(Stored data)

═══

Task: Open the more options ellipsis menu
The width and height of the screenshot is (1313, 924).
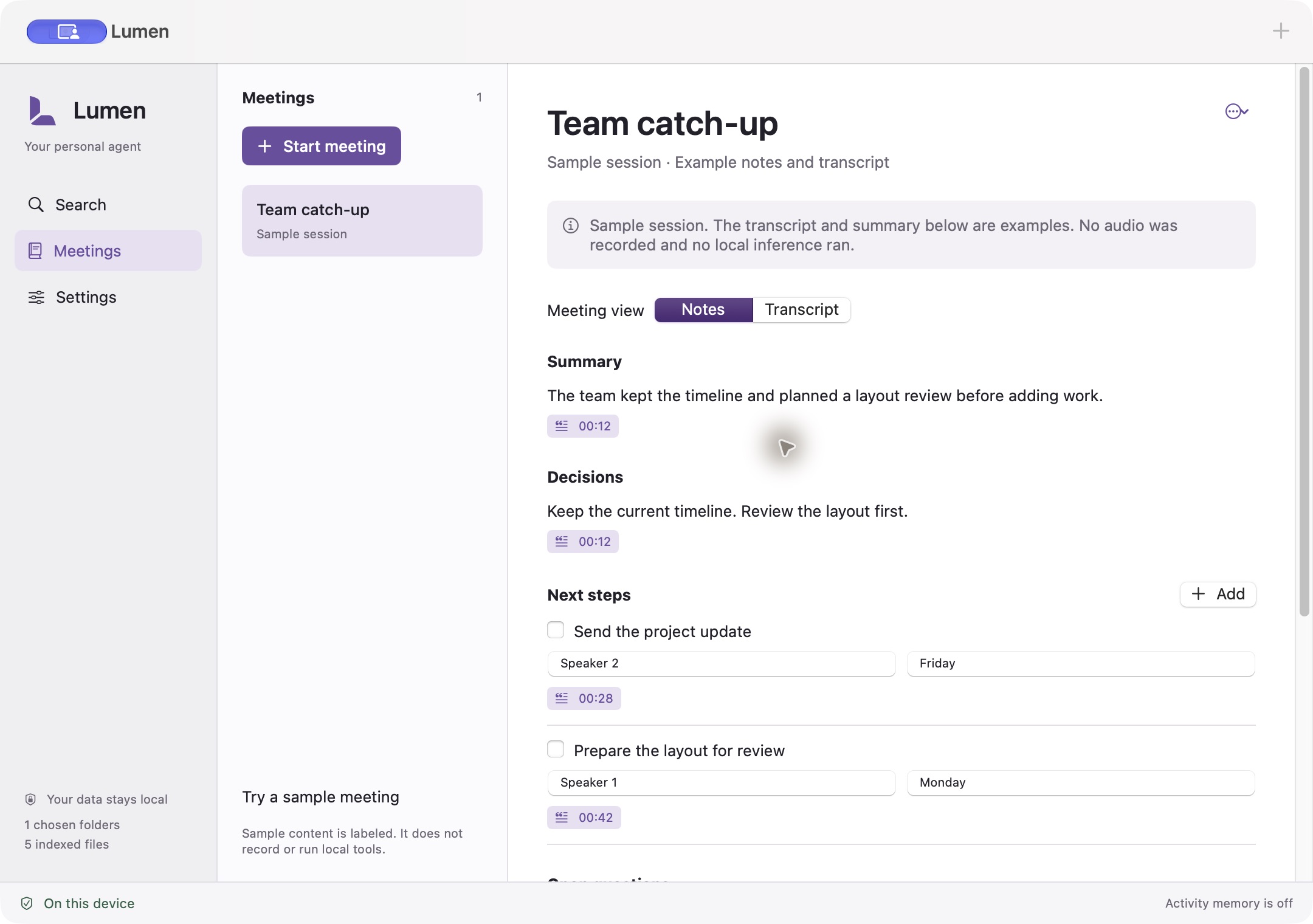Action: [1236, 111]
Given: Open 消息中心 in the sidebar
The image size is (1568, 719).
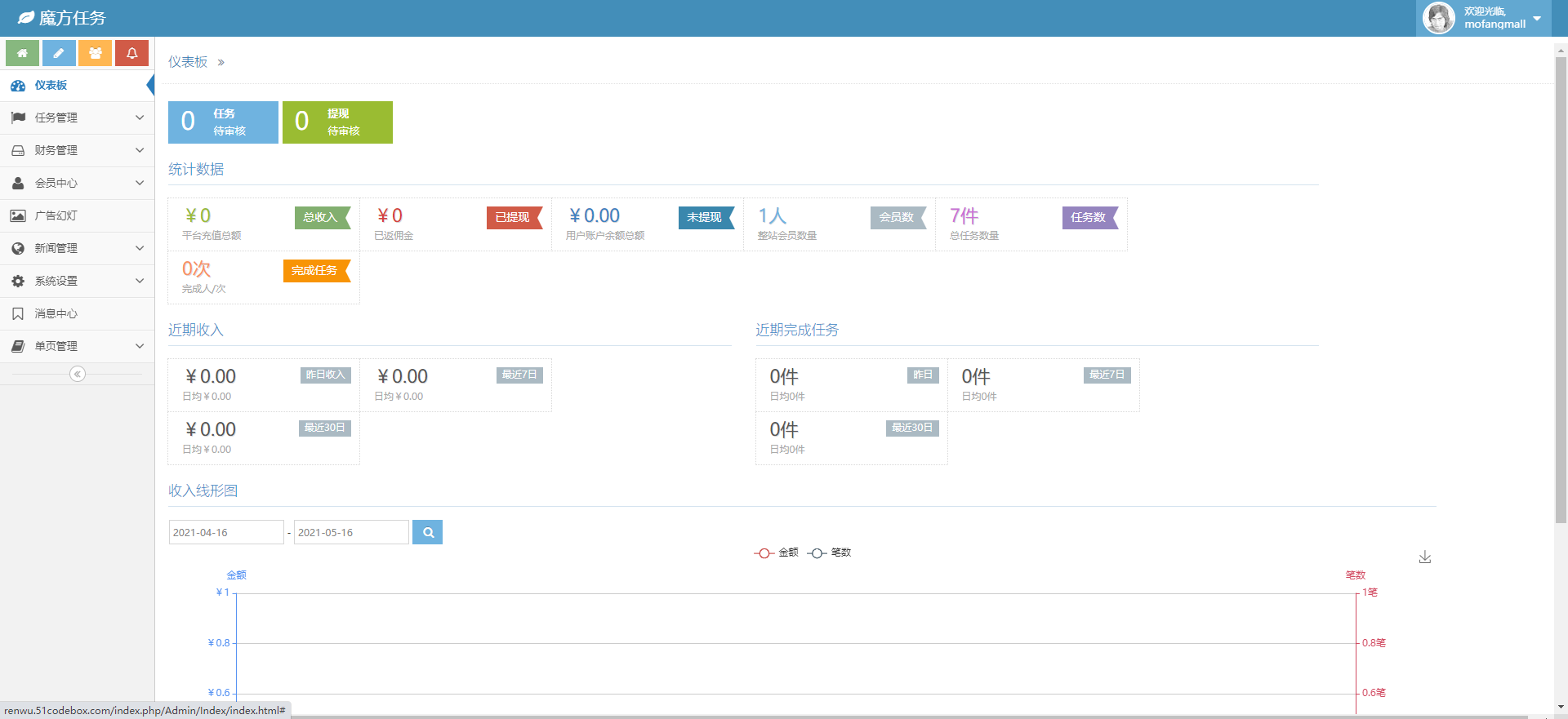Looking at the screenshot, I should pos(56,313).
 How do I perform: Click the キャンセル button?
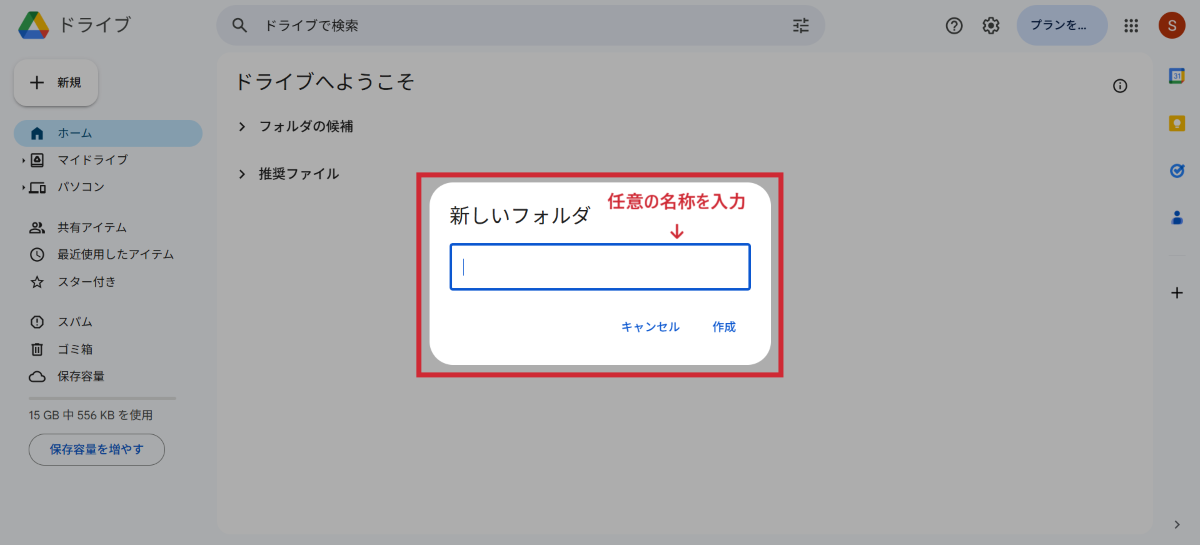pos(650,327)
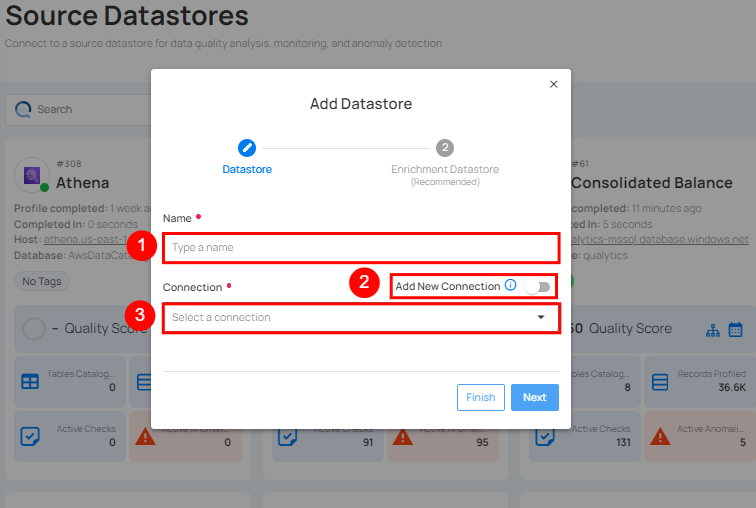The width and height of the screenshot is (756, 508).
Task: Click the No Tags chip on Athena
Action: 42,281
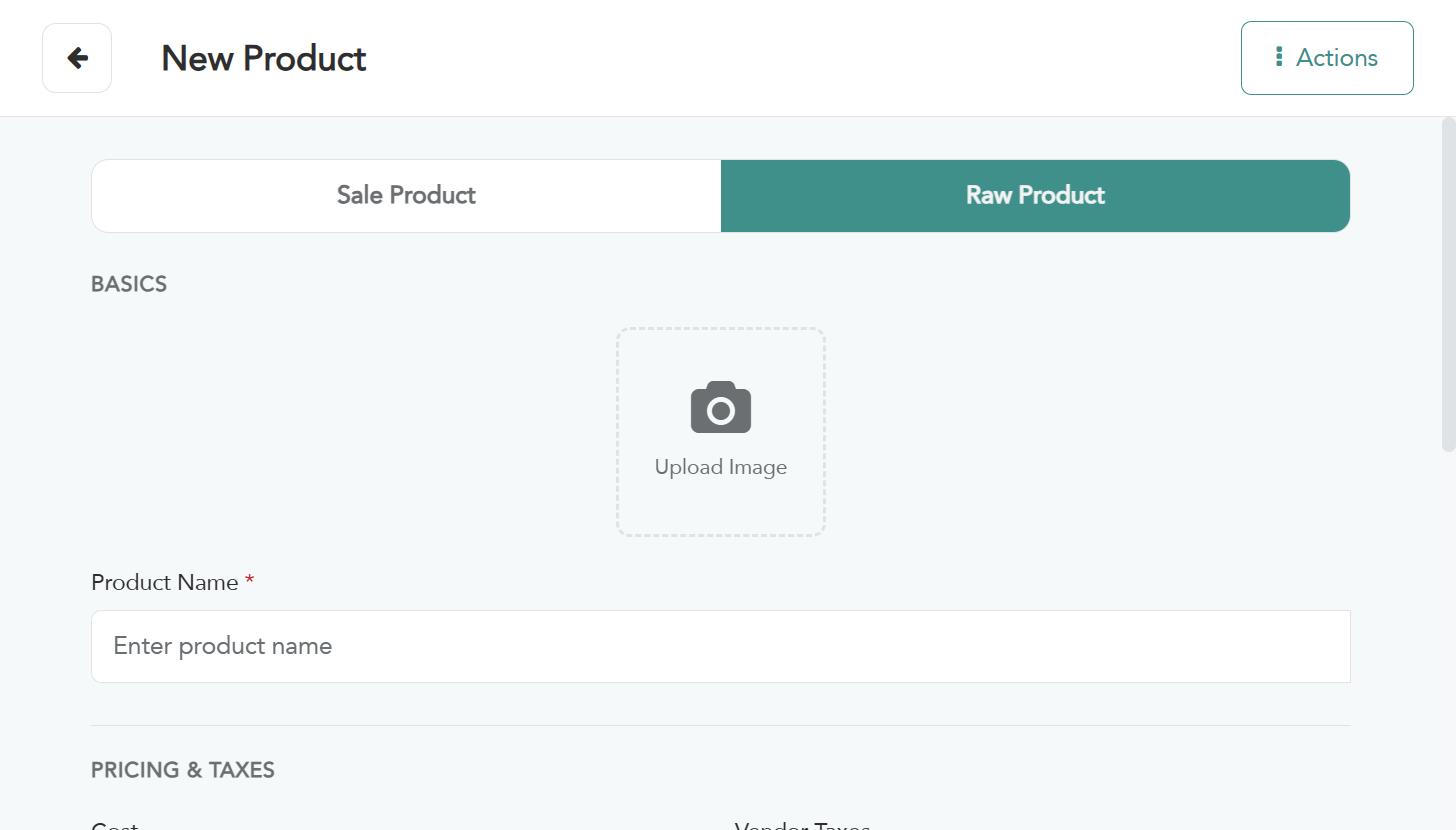
Task: Click empty header space beside New Product
Action: [x=800, y=58]
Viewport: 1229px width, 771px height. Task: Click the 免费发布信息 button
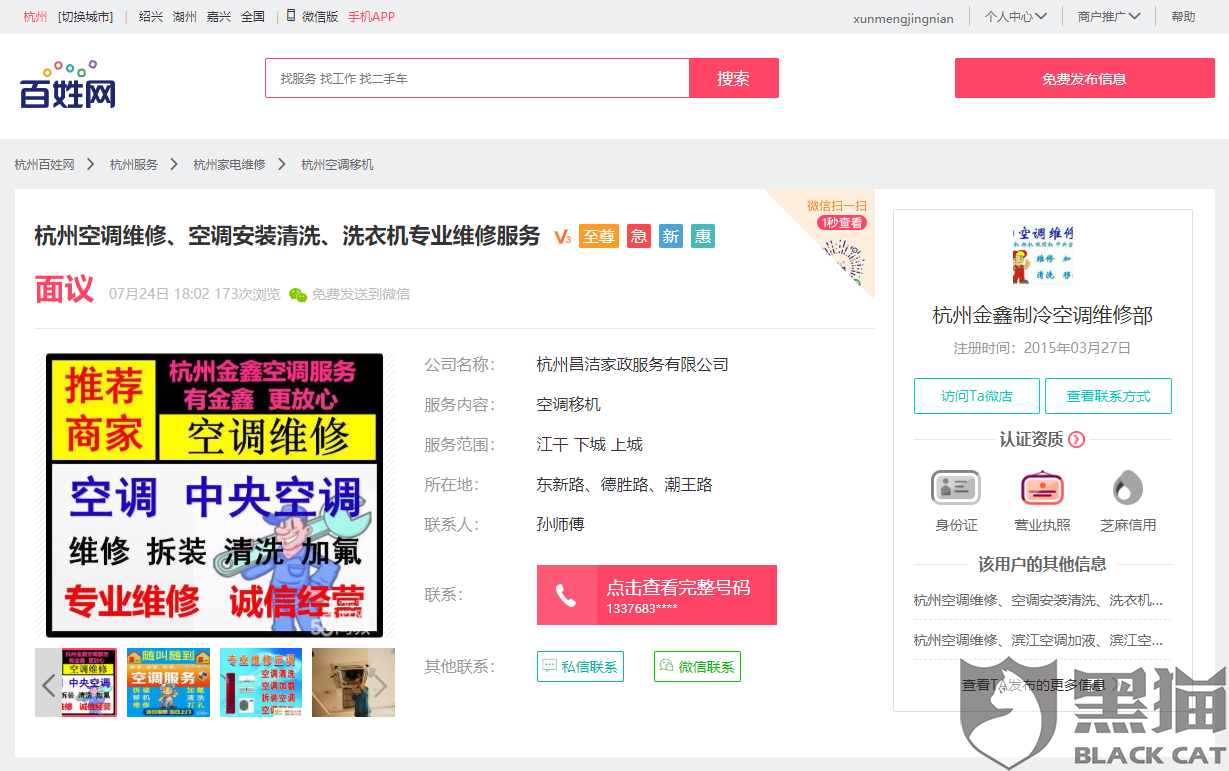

═══

### [Instructions for the task]
Go through the entries above and output them exactly, without pictures.

### [Answer to this exercise]
Task: Open the more options ellipsis menu
The width and height of the screenshot is (1313, 924).
Action: [1236, 111]
Given: Open 消息中心 in the sidebar
The image size is (1568, 719).
Looking at the screenshot, I should pos(56,313).
 How do I perform: Click the キャンセル button?
pos(650,327)
The width and height of the screenshot is (756, 508).
Task: Click the No Tags chip on Athena
Action: 42,281
Task: Click empty header space beside New Product
Action: [x=800, y=58]
Viewport: 1229px width, 771px height. Task: Click the 免费发布信息 button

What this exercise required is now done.